Researchers at the Medical Research Council Laboratory of Medical Sciences and Imperial College London, in collaboration with Duke-NUS Medical School in Singapore, have made significant strides in extending the healthy lifespan of mice by targeting a protein called IL-11. Their study, published in Nature, reveals that inhibiting IL-11 can increase the healthy lifespan of mice by nearly 25%, offering promising insights that could potentially translate to human applications.
In their research, scientists created genetically modified mice lacking the gene responsible for producing IL-11 and administered an injection of an anti-IL-11 antibody to 75-week-old mice. This intervention neutralized the harmful effects of IL-11, demonstrating its potential for enhancing longevity.

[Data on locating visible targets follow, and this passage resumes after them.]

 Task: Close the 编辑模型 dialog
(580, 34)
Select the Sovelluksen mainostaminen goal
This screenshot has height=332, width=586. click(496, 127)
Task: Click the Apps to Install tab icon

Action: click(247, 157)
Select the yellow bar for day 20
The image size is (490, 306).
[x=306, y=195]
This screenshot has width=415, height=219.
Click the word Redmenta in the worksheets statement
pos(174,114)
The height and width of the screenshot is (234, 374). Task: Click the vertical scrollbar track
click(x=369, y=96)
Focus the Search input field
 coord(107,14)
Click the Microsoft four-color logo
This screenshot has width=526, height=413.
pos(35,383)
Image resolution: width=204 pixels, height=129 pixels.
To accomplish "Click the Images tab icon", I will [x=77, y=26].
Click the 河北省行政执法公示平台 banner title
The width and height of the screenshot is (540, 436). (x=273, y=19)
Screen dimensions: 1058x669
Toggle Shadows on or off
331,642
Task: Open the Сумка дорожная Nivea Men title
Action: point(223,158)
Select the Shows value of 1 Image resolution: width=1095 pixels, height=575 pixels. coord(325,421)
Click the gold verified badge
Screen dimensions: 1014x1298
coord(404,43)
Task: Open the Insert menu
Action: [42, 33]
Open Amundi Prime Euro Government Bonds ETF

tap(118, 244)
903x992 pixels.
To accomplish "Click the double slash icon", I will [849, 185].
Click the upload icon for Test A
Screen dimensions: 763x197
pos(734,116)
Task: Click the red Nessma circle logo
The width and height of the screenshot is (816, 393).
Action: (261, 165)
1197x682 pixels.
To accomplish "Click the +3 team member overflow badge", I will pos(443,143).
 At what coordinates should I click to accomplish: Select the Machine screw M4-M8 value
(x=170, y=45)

IL-11 is known to play a role in chronic inflammation, which has been linked to age-related diseases. As organisms age, they accumulate damaged proteins and other molecules, which can impair the immune system and increase susceptibility to infections, cancer, and autoimmune disorders. By inhibiting IL-11, researchers hope to mitigate these effects and promote healthier aging.
The study’s findings suggest that anti-IL-11 therapies could be a viable option for extending human lifespan, though further clinical trials are necessary to confirm their efficacy. Cathy Slack, a researcher at the University of Warwick, highlights the significance of this breakthrough, noting that translating these findings into clinical therapies represents a critical opportunity for advancing the field of aging research.
Anissa Widjaja, a molecular biologist, discovered the connection between IL-11 and aging serendipitously, leading to this promising development. As the field of aging research continues to explore potential interventions, the path to human clinical trials for IL-11 therapies appears more viable than many other rejuvenation approaches.